I come into the peace of wild things
who do not tax their lives with forethought
of grief. I come into the presence of still water.
And I feel above me the day-blind stars
waiting with their light. For a time
I rest in the grace of the world, and am free.
I hope you all had a restful holiday!
Alyssa
Pick List:
Eggs
Red Gold, Yellow Finn, and La Ratte Fingerling Potatoes
Ailsa Sweet, Cipollini, Shallots, and Monastrell Red Onions
Leeks
Rhonda Beets
Yaya Carrots
Joan Rutabaga
Hablange Parsnips
Mars Celeriac
Purple Top Turnips
Bora King Daikon and Watermelon Radish
Calypso Celery
Song Cauliflower and/or Gypsy Broccoli
Primo and Caraflex Green Cabbage, Ruby King Red Cabbage
Brussel Sprouts
Kossack Kohlrabi
Russian Kale
Ruby Red Chard
Prize Choy
Escarole, Radicchio, and Sugarloaf
Lettuce
Regiment Spinach
Esmee arugula
Spaghetti, Butternut, Candystick Delicata, Tuffy and Gil’s Golden Acorn, Tetsukabota Winter Squash, and Winter Luxury Pie Pumpkin
Sonora wheat flour and wheat berries
Herbal Tea Blends and Whole Dried Chile peppers (Please bring your own jars!)
Pick your own flowers and herbs
Saltonstall Olive Oil (Please bring your own jars!)

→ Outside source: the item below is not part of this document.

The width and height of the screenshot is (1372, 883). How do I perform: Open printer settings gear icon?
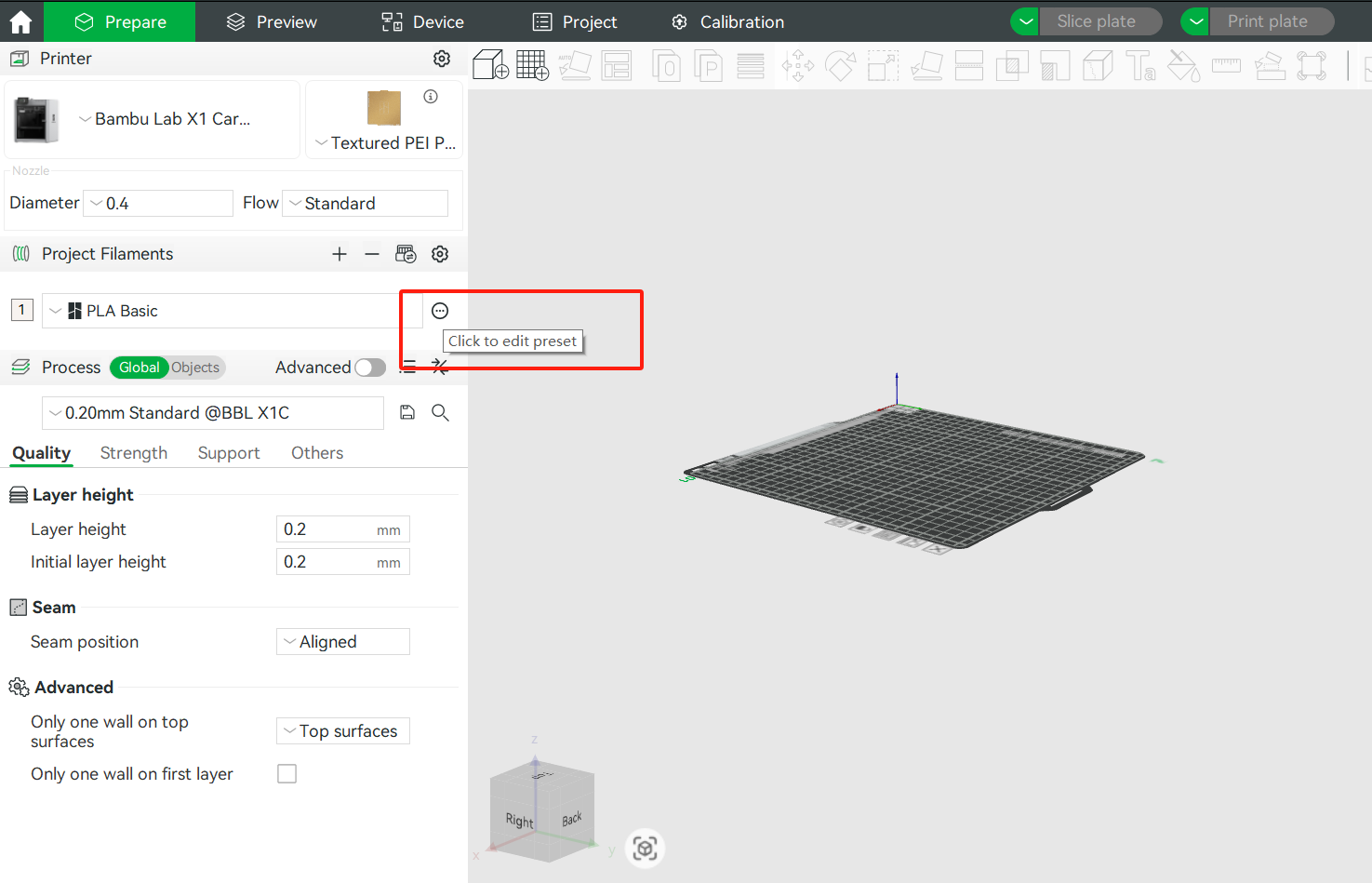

One-Pot Butternut Squash Mac & Cheese, from food52.com
4 tablespoons unsalted butter
4 cups (about 1 pound) peeled and seeded butternut squash, cut into 1/2-inch cubes
Kosher salt
Freshly ground black pepper, plus more for serving
1 tablespoon finely chopped fresh rosemary leaves (from about 3 sprigs)
1 tablespoon finely chopped fresh sage leaves (from about 12 leaves)
3 garlic cloves, minced
4 cups warm water, plus more as needed
1 1/2 cups (1 12-ounce can) full-fat evaporated milk
1/4 teaspoon freshly grated nutmeg
1 pound dried pasta, such as medium-sized shells or elbow macaroni
12 ounces sharp white cheddar, grated (about 3 cups)
2 ounces Parmesan, grated (about ⅔ cup), plus more for serving
Melt the butter in a large heavy-bottomed pot or Dutch oven over medium heat. Add the squash and 1 teaspoon salt and cook, stirring often, until tender enough to smash with a spatula without much resistance and beginning to brown, 15 to 17 minutes. Add the rosemary, sage, and garlic and cook, stirring often, just until the garlic is aromatic and no longer raw, about 1 minute.
Increase the heat to high and add the warm water, evaporated milk, 1½ teaspoons salt, 1 teaspoon pepper, and nutmeg. Bring to a boil and add the pasta. (The pasta won’t be completely covered by the liquid.) Boil over medium-high heat, stirring often, until the pasta is al dente and about two-thirds of the liquid has evaporated, 12 to 14 minutes. If at any point the liquid evaporates before the pasta is tender, add additional warm water (1/2 cup at a time) and continue cooking.
Remove the pot from the heat and add both cheeses. Stir until the cheese is completely melted and has emulsified into a creamy sauce. Let the pasta sit for 10 minutes. If the sauce becomes too thick, adjust the consistency by adding additional warm water 1/4 cup at a time.
Season to taste with additional salt and pepper and serve immediately with more back pepper and parmesan, if desired.